Media: M&O Board Member Speaks Out on Climate Change

Press Statement in Marietta Daily Journal, October 15, 2016.  “Health and Medical Professionals Call for Bold Action on Climate Change

Dr. Anne Mellinger-Birdsong, Pediatrician and Mothers & Others for Clean Air Leadership Board Member was quoted at the release of “A Health Professionals’ Declaration on Climate Change,” calling for swift action on climate change to protect public health. Growing scientific evidence confirms that communities are experiencing a variety of health impacts from climate change, and longer we wait to act, the more lives will be affected. “We, as public health and medical professionals, reiterate our commitment to address climate change on behalf of our patients and communities. The wide-ranging health impacts of climate change demand immediate action,” the Declaration states.

In Georgia and North Carolina, health and medical experts from registered nurses to physicians to respiratory therapists added their name to the Declaration to recognize the threat that climate change poses to local residents, especially those who are most vulnerable, such as children, older adults, those with chronic diseases like asthma or chronic obstructive pulmonary disease (COPD) and those living in low-income communities.

Dr. Mellinger-Birdsong explains: “As a public health professional, I know that climate change can harm the health of adults and children, because it will cause more air pollution, wildfires, drought, and extreme weather events. According to the World Health Organization, more than 80% of the current health burden due to the changing climate occurs in children younger than five years old.”

She adds: “As a public health specialist, I would add that any measures we take to address climate change will also reduce other air pollutants, which will allow us all to be healthier now, as well as in the future.”

Climate change increases the risk of the formation of harmful ozone pollution, and contributes to droughts and wildfires that make unhealthy levels of particle pollution more likely. Ozone and particulate air pollution can cause asthma attacks, cardiovascular problems and even premature deaths.

Growing scientific evidence, including the Climate and Health Assessment released earlier this year by the U.S. Global Change Research Program, warns that inaction on climate change will only contribute further to rising temperatures, heavy rain and drought, and other severe weather events. There is also the potential for areas previously unaffected by climate change to see new or worsening impacts and health threats.

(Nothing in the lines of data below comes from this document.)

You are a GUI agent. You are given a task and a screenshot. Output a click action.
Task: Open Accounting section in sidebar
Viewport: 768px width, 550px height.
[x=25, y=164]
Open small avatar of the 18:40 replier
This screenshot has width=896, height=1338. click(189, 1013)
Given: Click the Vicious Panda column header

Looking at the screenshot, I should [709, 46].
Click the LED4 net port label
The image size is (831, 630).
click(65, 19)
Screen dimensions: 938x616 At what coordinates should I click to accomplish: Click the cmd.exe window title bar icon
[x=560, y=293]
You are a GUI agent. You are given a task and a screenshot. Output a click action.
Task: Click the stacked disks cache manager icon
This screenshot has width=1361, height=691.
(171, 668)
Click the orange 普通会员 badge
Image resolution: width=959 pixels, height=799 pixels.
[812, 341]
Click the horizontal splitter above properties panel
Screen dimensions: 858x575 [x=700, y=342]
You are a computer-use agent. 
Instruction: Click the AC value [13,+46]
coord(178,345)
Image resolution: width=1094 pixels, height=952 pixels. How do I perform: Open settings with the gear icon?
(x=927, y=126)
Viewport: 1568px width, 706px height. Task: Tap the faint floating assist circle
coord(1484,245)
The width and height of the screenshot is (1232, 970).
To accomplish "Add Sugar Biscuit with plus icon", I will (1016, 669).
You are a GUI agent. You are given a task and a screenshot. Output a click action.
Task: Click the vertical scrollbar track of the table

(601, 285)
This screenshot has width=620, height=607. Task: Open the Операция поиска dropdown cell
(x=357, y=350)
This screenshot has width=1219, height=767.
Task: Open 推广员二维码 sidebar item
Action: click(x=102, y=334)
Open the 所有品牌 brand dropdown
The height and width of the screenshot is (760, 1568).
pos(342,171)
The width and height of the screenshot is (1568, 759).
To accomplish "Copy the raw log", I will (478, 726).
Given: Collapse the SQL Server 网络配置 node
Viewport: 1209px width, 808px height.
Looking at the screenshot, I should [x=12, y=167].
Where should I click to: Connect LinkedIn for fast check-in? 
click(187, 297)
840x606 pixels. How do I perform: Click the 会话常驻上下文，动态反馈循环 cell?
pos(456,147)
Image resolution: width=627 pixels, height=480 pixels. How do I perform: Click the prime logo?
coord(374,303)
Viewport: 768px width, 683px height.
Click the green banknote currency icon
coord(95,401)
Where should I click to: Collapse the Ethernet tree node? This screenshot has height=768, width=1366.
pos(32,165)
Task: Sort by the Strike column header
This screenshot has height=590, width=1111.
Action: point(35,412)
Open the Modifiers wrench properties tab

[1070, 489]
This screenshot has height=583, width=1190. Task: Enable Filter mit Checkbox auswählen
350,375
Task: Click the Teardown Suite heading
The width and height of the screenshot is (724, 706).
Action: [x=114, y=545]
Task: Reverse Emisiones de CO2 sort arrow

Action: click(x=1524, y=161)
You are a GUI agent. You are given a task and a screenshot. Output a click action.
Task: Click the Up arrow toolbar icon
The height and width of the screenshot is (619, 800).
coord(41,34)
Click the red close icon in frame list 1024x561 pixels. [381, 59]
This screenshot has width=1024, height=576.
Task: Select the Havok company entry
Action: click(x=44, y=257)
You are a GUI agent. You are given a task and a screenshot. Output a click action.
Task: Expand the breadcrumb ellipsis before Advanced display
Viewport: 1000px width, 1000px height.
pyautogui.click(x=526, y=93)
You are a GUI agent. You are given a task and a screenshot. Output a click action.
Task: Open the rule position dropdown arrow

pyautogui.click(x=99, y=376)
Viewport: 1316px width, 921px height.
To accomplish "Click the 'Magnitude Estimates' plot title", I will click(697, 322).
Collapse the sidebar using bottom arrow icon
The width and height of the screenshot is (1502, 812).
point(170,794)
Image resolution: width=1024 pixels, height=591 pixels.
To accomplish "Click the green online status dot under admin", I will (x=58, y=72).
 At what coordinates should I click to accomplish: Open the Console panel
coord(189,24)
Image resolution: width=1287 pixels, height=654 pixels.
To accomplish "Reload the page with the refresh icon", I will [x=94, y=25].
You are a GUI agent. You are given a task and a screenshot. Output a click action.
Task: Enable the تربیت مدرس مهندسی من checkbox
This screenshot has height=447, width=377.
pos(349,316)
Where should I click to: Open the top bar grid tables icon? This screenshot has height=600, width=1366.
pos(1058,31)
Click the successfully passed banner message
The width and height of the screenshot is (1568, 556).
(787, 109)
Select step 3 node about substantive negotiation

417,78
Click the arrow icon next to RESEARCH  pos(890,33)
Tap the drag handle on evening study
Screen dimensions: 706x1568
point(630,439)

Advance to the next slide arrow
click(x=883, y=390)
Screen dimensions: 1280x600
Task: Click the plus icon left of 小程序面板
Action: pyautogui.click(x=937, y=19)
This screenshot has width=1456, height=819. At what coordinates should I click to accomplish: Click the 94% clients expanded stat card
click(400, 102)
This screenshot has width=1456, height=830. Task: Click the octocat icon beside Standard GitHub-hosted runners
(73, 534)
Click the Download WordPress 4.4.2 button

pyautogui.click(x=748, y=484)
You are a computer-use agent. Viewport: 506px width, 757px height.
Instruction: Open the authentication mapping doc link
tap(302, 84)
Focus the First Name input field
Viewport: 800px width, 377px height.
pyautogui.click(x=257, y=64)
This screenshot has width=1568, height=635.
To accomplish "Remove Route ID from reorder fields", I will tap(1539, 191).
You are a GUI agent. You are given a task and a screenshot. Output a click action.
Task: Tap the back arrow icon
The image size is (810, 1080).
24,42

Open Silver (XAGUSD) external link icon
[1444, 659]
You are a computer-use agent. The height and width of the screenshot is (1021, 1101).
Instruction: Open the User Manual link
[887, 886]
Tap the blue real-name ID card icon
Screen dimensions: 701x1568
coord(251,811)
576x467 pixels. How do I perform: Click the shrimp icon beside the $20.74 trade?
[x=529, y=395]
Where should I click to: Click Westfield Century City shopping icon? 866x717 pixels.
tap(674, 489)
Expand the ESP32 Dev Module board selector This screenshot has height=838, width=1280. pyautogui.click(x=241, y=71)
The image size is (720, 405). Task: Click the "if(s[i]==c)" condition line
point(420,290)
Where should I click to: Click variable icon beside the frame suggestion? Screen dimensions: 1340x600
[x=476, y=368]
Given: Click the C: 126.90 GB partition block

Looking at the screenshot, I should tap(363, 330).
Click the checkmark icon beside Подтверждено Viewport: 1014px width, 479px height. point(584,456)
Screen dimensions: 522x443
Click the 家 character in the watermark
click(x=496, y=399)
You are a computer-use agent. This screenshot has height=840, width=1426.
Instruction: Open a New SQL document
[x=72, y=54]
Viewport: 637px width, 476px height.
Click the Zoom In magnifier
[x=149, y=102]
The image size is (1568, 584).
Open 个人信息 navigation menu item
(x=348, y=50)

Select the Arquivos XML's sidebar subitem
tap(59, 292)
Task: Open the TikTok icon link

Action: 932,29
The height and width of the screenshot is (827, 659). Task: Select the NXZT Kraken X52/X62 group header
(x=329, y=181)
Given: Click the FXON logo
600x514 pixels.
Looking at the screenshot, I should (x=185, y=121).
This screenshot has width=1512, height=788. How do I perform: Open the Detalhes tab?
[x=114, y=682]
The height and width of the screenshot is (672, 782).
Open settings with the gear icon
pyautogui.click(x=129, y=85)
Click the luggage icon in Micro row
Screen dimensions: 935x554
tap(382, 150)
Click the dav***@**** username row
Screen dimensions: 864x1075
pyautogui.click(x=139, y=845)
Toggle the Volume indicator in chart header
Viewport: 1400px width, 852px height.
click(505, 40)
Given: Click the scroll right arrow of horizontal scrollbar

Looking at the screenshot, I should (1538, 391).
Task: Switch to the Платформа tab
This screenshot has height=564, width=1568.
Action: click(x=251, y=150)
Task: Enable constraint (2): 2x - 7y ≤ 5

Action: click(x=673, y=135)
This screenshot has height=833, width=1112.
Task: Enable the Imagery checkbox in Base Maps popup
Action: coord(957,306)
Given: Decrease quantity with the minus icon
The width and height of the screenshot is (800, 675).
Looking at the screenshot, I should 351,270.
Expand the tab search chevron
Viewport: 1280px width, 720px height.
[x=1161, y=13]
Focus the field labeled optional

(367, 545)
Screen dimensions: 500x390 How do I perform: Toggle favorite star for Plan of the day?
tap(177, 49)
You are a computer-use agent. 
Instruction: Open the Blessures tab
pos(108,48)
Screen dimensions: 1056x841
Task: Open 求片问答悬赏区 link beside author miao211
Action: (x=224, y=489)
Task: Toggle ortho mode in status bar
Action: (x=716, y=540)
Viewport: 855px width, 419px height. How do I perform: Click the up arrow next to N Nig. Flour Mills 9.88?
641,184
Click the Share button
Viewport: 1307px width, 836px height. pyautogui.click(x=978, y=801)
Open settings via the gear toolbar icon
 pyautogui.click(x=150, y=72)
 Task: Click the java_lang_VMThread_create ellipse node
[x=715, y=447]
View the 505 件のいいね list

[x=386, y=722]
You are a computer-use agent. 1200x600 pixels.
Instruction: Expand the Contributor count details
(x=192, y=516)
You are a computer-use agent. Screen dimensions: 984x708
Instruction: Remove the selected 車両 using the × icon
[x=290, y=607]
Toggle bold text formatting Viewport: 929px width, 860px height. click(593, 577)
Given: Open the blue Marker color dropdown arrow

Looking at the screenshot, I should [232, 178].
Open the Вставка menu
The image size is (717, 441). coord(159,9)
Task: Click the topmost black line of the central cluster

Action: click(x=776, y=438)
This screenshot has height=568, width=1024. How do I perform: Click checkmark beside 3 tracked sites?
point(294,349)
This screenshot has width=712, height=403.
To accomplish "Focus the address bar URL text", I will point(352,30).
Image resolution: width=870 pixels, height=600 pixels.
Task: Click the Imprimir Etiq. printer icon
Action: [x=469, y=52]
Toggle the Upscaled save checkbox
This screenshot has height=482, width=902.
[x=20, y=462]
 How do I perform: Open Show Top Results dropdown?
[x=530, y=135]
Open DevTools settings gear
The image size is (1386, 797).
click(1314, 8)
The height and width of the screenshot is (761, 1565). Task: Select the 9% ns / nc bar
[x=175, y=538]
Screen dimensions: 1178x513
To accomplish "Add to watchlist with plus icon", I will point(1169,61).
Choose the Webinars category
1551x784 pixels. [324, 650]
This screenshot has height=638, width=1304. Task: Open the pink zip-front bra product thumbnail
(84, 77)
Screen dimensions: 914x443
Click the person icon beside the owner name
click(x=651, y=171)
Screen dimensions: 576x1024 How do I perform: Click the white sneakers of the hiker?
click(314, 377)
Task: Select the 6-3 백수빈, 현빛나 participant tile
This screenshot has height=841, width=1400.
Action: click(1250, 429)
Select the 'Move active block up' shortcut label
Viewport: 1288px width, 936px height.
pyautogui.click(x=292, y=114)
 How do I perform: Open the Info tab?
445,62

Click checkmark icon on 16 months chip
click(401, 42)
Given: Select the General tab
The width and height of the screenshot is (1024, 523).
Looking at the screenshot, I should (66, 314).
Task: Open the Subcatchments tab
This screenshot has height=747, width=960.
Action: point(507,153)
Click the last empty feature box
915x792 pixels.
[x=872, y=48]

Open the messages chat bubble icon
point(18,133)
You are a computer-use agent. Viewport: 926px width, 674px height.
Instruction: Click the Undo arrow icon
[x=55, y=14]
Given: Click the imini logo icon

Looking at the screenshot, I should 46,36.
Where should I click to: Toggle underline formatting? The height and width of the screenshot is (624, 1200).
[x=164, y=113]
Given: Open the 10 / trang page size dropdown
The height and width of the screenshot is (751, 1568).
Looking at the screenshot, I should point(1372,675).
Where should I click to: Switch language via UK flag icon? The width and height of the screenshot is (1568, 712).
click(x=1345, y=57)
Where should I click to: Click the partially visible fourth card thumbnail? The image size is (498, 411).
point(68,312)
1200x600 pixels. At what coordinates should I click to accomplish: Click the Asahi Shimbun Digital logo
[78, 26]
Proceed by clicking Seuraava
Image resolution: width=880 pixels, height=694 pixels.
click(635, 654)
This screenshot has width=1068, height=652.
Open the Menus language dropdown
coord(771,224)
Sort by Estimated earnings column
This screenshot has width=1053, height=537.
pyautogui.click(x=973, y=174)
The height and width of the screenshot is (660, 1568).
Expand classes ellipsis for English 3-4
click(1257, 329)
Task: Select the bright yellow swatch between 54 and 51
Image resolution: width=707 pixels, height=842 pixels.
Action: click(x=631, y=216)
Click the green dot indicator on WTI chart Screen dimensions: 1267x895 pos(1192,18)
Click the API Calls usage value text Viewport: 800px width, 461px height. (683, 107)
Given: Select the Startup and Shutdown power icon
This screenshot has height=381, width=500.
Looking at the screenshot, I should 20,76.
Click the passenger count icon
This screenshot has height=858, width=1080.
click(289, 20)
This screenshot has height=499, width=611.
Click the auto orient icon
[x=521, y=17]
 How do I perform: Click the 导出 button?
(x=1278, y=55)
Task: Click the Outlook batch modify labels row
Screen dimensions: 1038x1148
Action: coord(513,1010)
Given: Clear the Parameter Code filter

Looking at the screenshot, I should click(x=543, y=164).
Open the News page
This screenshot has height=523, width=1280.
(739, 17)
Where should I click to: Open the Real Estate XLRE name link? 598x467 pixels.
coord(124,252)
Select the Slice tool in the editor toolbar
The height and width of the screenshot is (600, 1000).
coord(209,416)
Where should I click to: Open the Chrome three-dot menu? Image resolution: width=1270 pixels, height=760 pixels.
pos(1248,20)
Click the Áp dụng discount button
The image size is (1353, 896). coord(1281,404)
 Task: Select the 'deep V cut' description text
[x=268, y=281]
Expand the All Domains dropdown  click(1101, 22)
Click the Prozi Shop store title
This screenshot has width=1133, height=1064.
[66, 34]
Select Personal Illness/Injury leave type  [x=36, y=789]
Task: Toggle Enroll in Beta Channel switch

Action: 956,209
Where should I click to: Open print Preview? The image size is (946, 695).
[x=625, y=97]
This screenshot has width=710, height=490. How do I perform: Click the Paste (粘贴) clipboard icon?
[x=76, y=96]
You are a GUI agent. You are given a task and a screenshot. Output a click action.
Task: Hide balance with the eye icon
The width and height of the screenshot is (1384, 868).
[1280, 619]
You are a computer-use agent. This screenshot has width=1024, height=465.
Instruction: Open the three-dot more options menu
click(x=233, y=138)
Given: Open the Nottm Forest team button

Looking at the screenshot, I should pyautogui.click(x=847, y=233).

As the Declaration states, action is needed to clean up sources of carbon pollution, methane, and other greenhouse gases to reduce the threat this pollution poses to public health. The health and medical community sees this firsthand through increasing examples of climate-related health issues in their patients. As they tell the nation through this Declaration, waiting to act will have dangerous consequences on the health of Georgia and North Carolina families.